The curved history of cycloids, from Galileo to cycle gears

That's Maths: The term ‘cycloid’ originates with Galileo, and many other famous names are associated with discoveries related to these curves

Cycloid arches have been used in some modern buildings. Cycloid vaults are capable of supporting their own weight and can withstand heavy pressure

Cycloid arches have been used in some modern buildings. Cycloid vaults are capable of supporting their own weight and can withstand heavy pressure

 

Imagine a small light fixed to the rim of a bicycle wheel. As the bike moves, the light rises and falls in a series of arches. A long-exposure nocturnal photograph would show a cycloid, the curve traced out by a point on a circle as it rolls along a straight line. A light at the wheel-hub traces out a straight line. If the light is at the mid-point of a spoke, the curve it follows is a curtate cycloid. A point outside the rim traces out a prolate cycloid, with a backward loop.

Cycloids were studied by many leading mathematicians over the past 500 years. The name cycloid originates with Galileo, who studied the curve in detail. The story of Galileo dropping objects from the Leaning Tower of Pisa is well-known. Although he could not have known it, a falling object traces out an arc of an inverted cycloid. This is due to the tiny deflection caused by the Earth’s rotation. Moreover, an object thrown straight upward follows the loop of a prolate cycloid, landing slightly to the west of its launch point.

Blaise Pascal, who had abandoned mathematics for theology, found relief from a toothache by contemplating the properties of cycloids. Taking this to be a sign from above, he resumed his mathematical researches.

Pascal proposed some problems on the cycloid and one of the respondents was Christopher Wren, better known as the architect of St Paul’s Cathedral in London.

Wren proved that the length of a cycloid arch is four times the diameter of the circle that generates it. Today, this is an easy problem in integral calculus but in 1658 it was a formidable achievement.

In 1696, Johann Bernoulli posed a problem that he called the brachistochrone – or shortest time – problem: find the path along which gravity brings a mass from one point to another one not directly below it. The five mathematicians who responded included Newton, Leibniz and Johann’s brother Jakob. The desired path is a cycloid.

The story goes that Newton received the problem one evening upon returning from the Royal Mint, where he was master. He stayed up late working on it and by 4am he had obtained a solution, which he mailed that morning. Although his solution was anonymous, Bernoulli perceived its authority and brilliance, giving his reaction in the classic phrase “ex ungue leonem”, the lion is recognised from his claw.

Cycloid arches have been used in some modern buildings, a notable example being the Kimbell Art Museum in Fort Worth, Texas, designed by the renowned architect Louis I Kahn.

 

Parallel units

Like many classical buildings, the museum is based on a consistent mathematical model.

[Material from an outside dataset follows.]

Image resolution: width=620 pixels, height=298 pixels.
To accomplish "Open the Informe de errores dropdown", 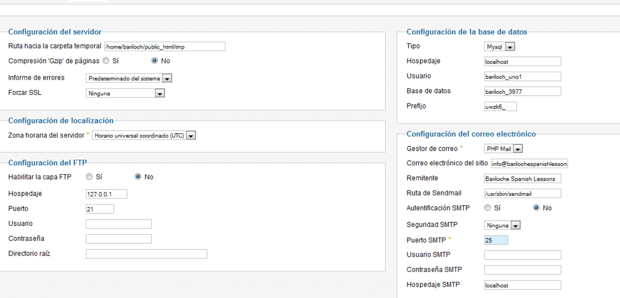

The basic plan is composed of cycloid vaults arranged in parallel units. These vaults have gently rising sides, giving the impression of monumentality. This geometric form is capable of supporting its own weight and can withstand heavy pressure.

In the atmosphere the rotation of the Earth generates cycloidal motion: icebergs and floating buoys have been seen to trace multiple loops of a prolate cycloid. Finally, epicycloids and hypocycloids are used in modern gear systems as they provide good contact between meshed gear teeth giving efficient energy transmission.